Homogeneous photochemical reactions are often called single-crystal to single-crystal photoreactions because the crystal maintains its crystallinity throughout the reaction until full conversion is reached. Heterogeneous photochemical reactions are characterised by the disintegration of the single-crystal into smaller crystals and the loss of the single-crystal attributes that it possessed. An interesting manner of obtaining homogeneous photochemical reactions was proposed by Enkelman, its principle being to irradiate the crystal in the tail of an absorption spectrum in which the intensity of the absorbed light is relatively less than the intensity of the light at the peak of absorption.

In this work, the tendency of inclusion compounds to undergo homogeneous photochemical reactions was studied. The inclusion compounds studied in this work are based on hosts that have a hydroxyl group and guests that have a carbonyl oxygen so that the interaction between the guest and the host is a hydrogen bonding interaction. The molecule that is intended to undergo the photochemical reaction is a guest molecule, while the host molecule creates a kind of cage around the guest molecule. A description of the guest and host molecules and the combinations between them that were studied in this work, are given below:


  Host-guest ratio guest host Inclusion compound  
  1:2 1 a I  
  1:2 2 a II  
  1:1 3 c III  
  1:1 4 c IV  
  1:1 5 d V  
  1:1 6 e VI  
  1:2 7 b VII  
  1:2 1 b VIII  
  1:2 2 b IX  

(c)
(R,R)-(-)-2,3-bis(hydroxydiphenylmethyl)-1,4-dioxaspiro[4.5]decane


  (b)
2,5-diphenylhydroquinone


 
(a)
1,1,6,6-Tetraphenylhexa-2,4-diyne-1,6-diol

 (e)
1,6-bis(o-chlorophenyl)-1,6-diphenylhexa-2,4-diyne-1,6-diol


(d)
(R,R) -(-)-trans- 4,5-bis(Hydroxydiphenylmethyl)-2,2-dimethyl-1,3-dioxolane


(1)
Benzylideneacetophenone
(Chalcone)

(2)
2-pyridon

(3)
4(oxophenylacetyl)morpholine

(4)
1- (Benzoylcarbonyl)piperidine

(5)
tropolone methyl ether

(6)
tropolone ethyl ether


4’-Methoxychalcone
 (7)

 

 


 

The crystal structure of these inclusion compounds was determined, though the structure of some of them (I, II and VI) was known. It was concluded on the basis of the crystal structure that inclusion compounds VIII and IX are not photoreactive because the mutual orientation and the distances between the atoms which have the potential to react do not satisfy the geometric criteria for photodimerization determined previously by Schmidt and Cohen whereas an examination of the crystalline structure of compounds I-VII showed that there was a chance of their undergoing a photochemical reaction. These compounds absorb light in the UV range (approximately 200-300nm). They were irradiated with a Xe lamp. Compounds I and II underwent a homogeneous dimerization reaction. Compounds III and IV underwent homogeneous, enantioselective, photochemical reactions that gave oxazolidin-4-one products. The reason for the enantioselectivity is the induction of the asymmetric environment of the chiral host. The crystal structure of the product of the irradiation in all these four cases was also determined. Compounds V and VI underwent a heterogeneous photochemical reaction (the crystals were destroyed in the course of the irradiation) and finally compound VII did not undergo any photochemical reaction at all.

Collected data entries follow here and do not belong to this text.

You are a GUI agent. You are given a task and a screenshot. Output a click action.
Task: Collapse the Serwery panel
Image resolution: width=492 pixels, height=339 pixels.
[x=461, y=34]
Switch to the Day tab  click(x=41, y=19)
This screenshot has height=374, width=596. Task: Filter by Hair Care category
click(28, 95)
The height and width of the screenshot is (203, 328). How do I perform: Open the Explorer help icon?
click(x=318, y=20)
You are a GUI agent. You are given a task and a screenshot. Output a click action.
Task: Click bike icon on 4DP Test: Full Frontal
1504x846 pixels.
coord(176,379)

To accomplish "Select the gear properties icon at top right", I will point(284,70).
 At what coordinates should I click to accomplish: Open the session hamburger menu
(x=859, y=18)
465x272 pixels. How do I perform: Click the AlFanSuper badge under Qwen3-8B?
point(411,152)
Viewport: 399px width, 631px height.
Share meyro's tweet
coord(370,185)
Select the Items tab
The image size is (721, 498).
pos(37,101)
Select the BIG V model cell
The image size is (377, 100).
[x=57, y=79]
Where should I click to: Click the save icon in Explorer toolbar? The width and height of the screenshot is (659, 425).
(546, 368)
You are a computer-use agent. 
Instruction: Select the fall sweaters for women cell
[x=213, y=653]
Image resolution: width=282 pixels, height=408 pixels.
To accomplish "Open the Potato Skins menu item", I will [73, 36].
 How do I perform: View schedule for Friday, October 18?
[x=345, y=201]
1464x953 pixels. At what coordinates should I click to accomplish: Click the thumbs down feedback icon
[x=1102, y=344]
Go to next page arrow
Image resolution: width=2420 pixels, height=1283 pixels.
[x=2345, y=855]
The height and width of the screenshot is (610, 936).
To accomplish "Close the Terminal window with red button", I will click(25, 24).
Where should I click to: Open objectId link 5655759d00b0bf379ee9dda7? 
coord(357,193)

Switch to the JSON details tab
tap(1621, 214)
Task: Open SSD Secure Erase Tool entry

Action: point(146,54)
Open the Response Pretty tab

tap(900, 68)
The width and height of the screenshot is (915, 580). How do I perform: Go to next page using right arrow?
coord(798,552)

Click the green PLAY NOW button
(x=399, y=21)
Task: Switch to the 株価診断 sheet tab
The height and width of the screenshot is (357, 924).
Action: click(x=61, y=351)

The case of inclusion compound II was of special interest. At a certain stage of the reaction it became apparent, according to a peak in the Fourier difference map, that a foreign molecule was penetrating the crystal and was filling the space created in the course of the reaction without destroying the structure of the crystal. This peak was suspected to be the oxygen of a water molecule. An attempt was made to perform the irradiation under dry conditions but it was unsuccessful and the atom still penetrated the crystal. In order to determine when this molecule penetrated the crystal, the irradiation was carried out in stages. For each stage the crystal structure was solved. It was found that up to the stage of full conversion, the crystal contained both the monomer and the dimer and after further irradiation the foreign molecule penetrated the crystal. This led to the conclusion that the molecule penetrated the crystal at final stage of the conversion. The structure of the product of the irradiation that contains the foreign peak that was assigned as oxygen was also solved.